|
「言葉」
私は待っていた。
彼からの連絡を待っていた。
メールという文字の手段ではなく、彼の言葉を待っていた。
彼の心から発せられる、言葉が欲しかった。
ほんの些細なことで、人の心はすれ違う。
私たちの場合は、たぶん、言葉だろう。
お互いの仕事が忙しいふたりにとって、メールでのやりとりは、とても便利なものだった。
相手の都合をあまり気にしなくても良かったし、いつでも連絡がとれる安心感もあった。
でも、ふたりは、それに甘えていた。
メールの文字は、所詮、「文字」に過ぎなかった。
相手を想う気持ちや、いらだたしさや、いたわりや、淋しさや、メールにはそうゆう気持ちが抜けていた。

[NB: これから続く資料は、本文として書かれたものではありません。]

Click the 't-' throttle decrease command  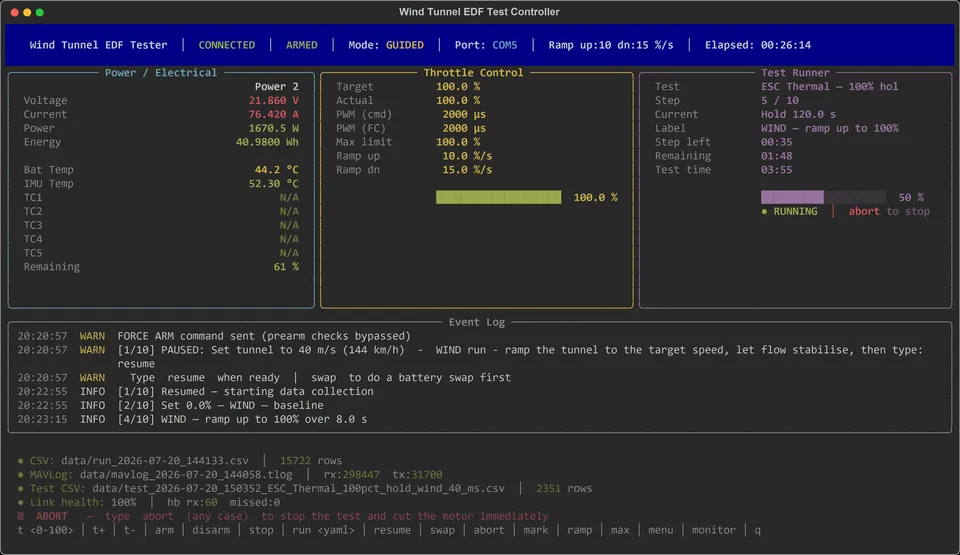[x=130, y=530]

「文字」で「気持ち」も伝わるのだと、伝わっているものだと、錯覚していた。
私たちは、それに気づくのが遅すぎた。
心のすれ違いは、誰にだって、いつだってある。
でも、それをちょっとしたことだと放っておくと、溝は深まるばかりで、お互いの心の距離も広がっていく。
こうゆう時の時間の流れは容赦ない。
彼も私からの連絡を待っている。
私の気持ちを試している。
わかっていながら、私はためらっている。
極力、この問題を考えないように、思い出さないように、一人にならないようにして。
この恋がこれからも続くものなのか、もう終わりなのか、それともすでに終わってしまっているのか。
その鍵は、彼の手の中にあるのか、私の手の中にあるのか。
結論を考えたくないから、思い描きたくないから、また、時だけが私の前を通りすぎていく。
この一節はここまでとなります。